%%
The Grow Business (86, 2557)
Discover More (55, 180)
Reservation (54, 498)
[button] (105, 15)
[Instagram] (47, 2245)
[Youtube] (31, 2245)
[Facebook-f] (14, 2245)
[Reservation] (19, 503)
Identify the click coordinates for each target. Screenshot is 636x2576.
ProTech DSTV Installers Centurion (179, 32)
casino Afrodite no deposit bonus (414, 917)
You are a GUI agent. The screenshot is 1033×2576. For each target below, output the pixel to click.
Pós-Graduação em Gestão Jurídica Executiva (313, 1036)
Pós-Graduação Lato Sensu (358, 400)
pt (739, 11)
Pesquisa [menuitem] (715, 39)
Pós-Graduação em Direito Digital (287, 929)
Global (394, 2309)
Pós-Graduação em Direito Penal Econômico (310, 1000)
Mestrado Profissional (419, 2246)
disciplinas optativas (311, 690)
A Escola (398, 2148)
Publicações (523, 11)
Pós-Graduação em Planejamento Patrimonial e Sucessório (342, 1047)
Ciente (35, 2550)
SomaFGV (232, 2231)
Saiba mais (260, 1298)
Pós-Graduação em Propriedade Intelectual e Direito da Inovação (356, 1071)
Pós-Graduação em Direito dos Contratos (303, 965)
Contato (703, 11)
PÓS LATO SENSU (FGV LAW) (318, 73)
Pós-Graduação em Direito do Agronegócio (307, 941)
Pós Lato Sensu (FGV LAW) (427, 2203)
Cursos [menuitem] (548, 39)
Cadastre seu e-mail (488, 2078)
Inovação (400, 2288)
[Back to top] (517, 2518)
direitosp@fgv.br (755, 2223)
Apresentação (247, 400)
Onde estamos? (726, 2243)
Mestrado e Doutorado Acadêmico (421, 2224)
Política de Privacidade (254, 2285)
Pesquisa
%%
In the material above, find the lines that contain "target" and show them.

Identify the click coordinates for each target. Screenshot is 636x2576.
You are a GUI agent. The screenshot is 1033×2576. For each target below, output the pixel to click.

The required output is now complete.